Technical Reports (CIS)

Document Type

Thesis or dissertation

Date of this Version

August 1999


University of Pennsylvania Department of Computer and Information Science Technical Report No. MS-CIS-99-20.


In many ways, the Web has become the largest knowledge base known to us. The problem facing the user now is not that the information he seeks is not available, but that it is not easy for him to extract exactly what he needs from what is available. It is also becoming clear that a top down approach of gathering all the information, and structuring it will not work, except in some special cases. Indeed, most of the information is present in HTML documents structured only for visual content. Instead, new tools are being developed that attack this problem from a different angle.

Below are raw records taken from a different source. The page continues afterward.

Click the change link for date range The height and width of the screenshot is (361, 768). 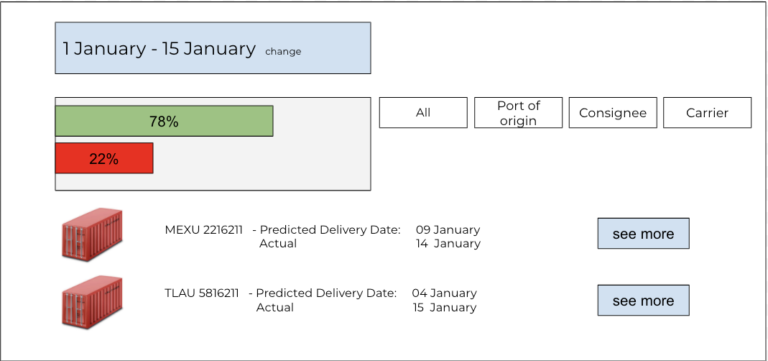point(283,51)
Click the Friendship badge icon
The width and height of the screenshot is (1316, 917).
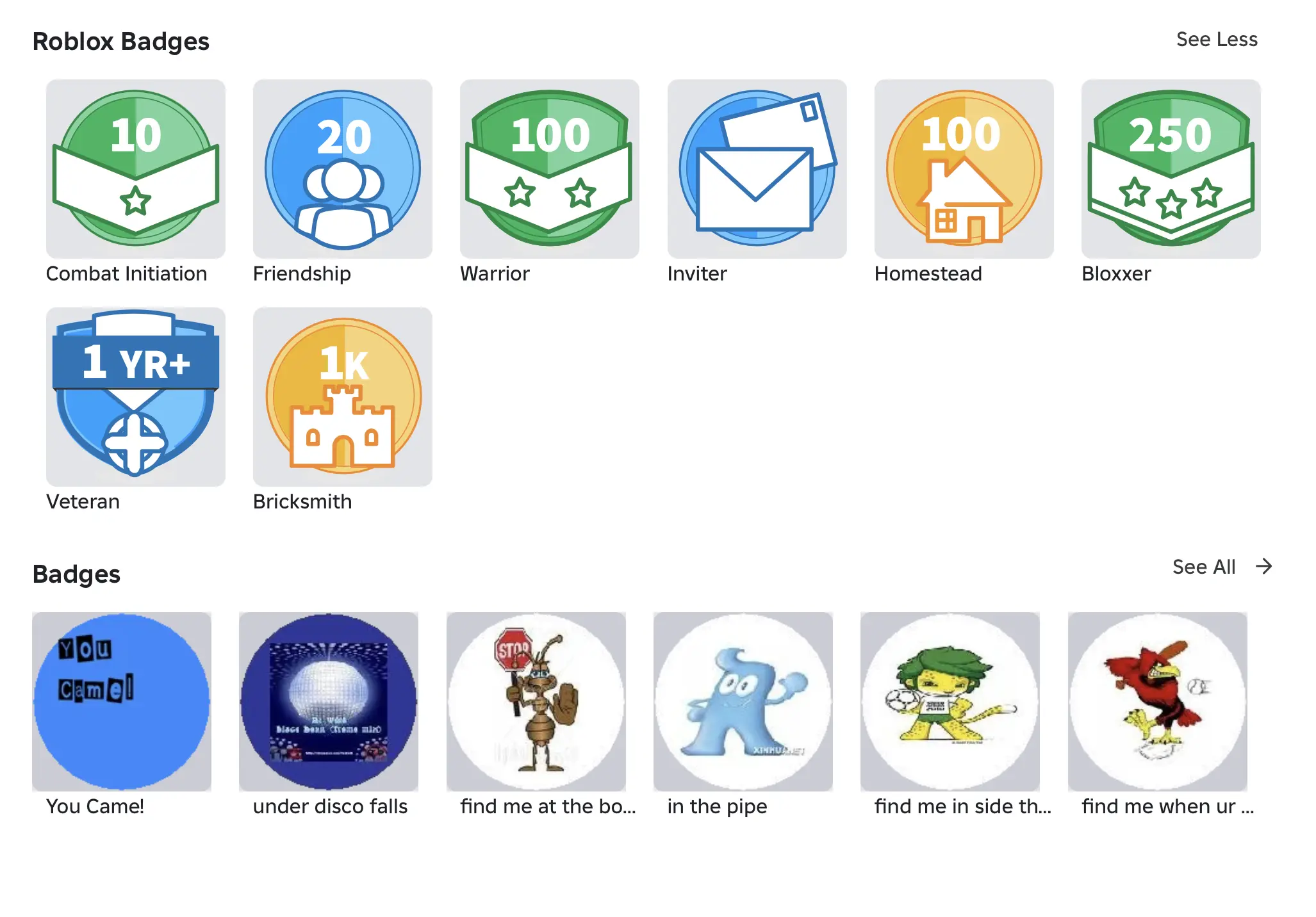342,168
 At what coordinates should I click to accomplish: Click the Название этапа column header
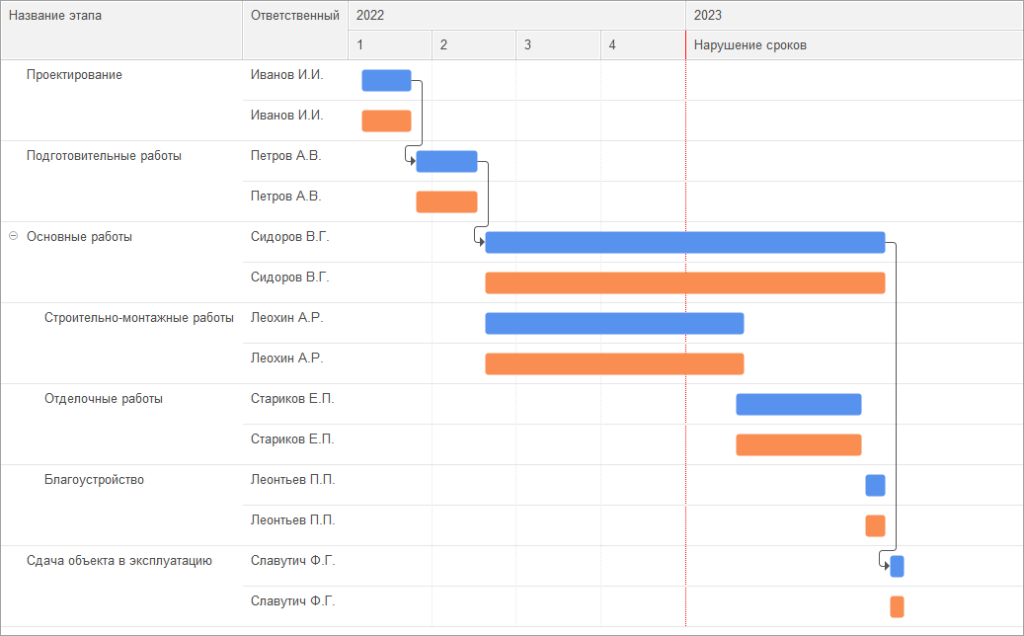[x=55, y=16]
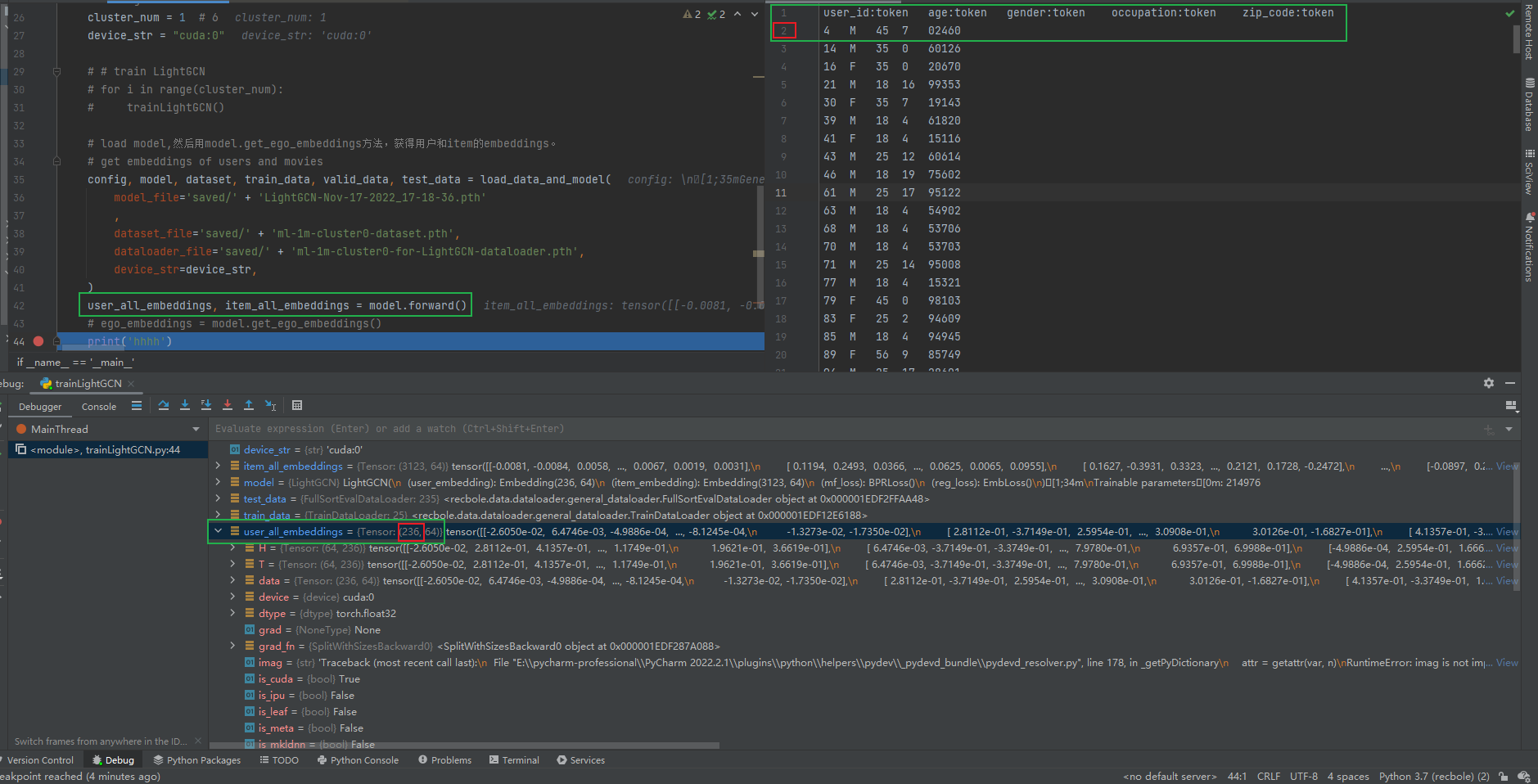The image size is (1538, 784).
Task: Click the Run to Cursor icon
Action: tap(270, 405)

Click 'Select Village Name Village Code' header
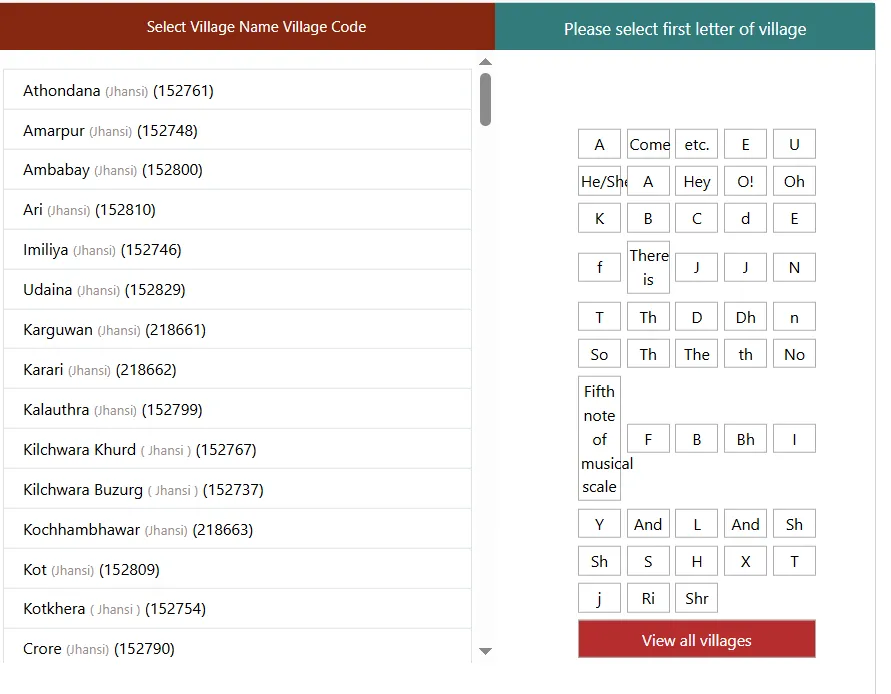click(256, 27)
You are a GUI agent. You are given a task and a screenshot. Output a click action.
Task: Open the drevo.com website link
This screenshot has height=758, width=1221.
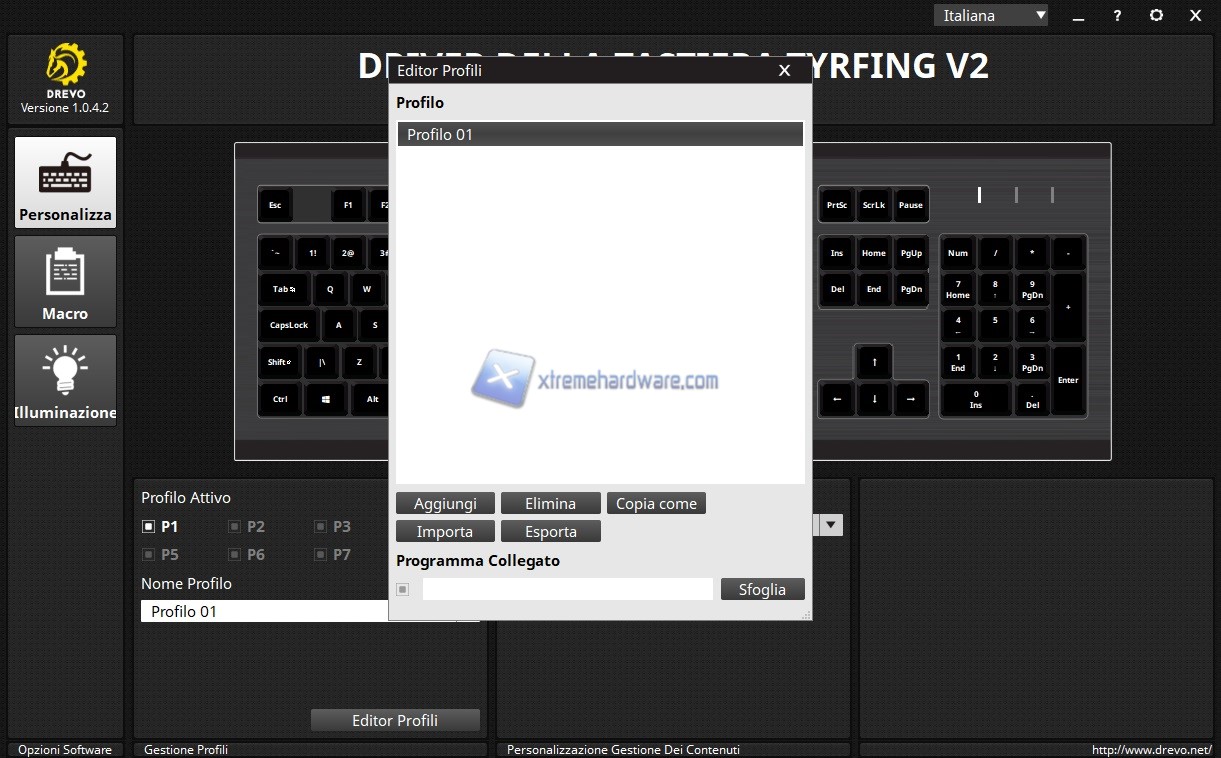tap(1151, 749)
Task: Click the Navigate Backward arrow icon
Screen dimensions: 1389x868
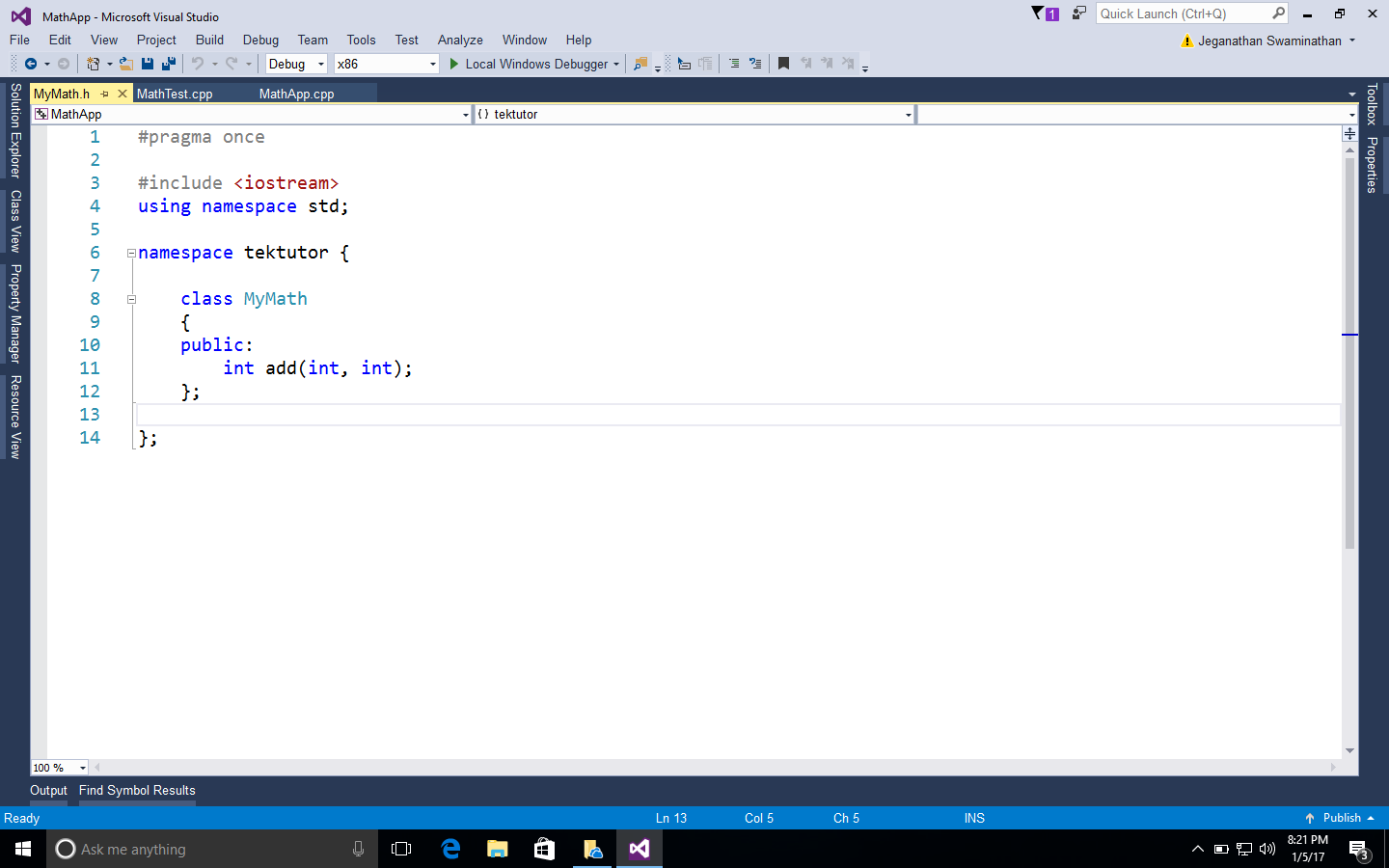Action: [31, 64]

XML is a language that allows the publisher of the data to structure it using markup tags. These mark-up tags clarify not only the visual structure of the document, but also the semantic structure. Additionally, one can make use of a query language XML-QL to query XML pages for information, and to merge information from disparate XML sources. However, most of the content of the web is published in HTML. The W4F system allows us to construct wrappers that retrieve web pages, extract desired information using the HTML structure and regular expression search and map it automatically to XML with its XML-Gateway feature.

In this thesis, we investigate the W4F/XML-QL paradigm to query the web. Two examples are presented. The first is the Internet Movie Database, and we query it with the idea of understanding the power of these systems. The second is the NCBI BLAST server, which is a suite of programs for biomolecular sequence analysis. We demonstrate that there are real life instances where this paradigm promises to be extremely useful.



Date Posted: 30 October 2006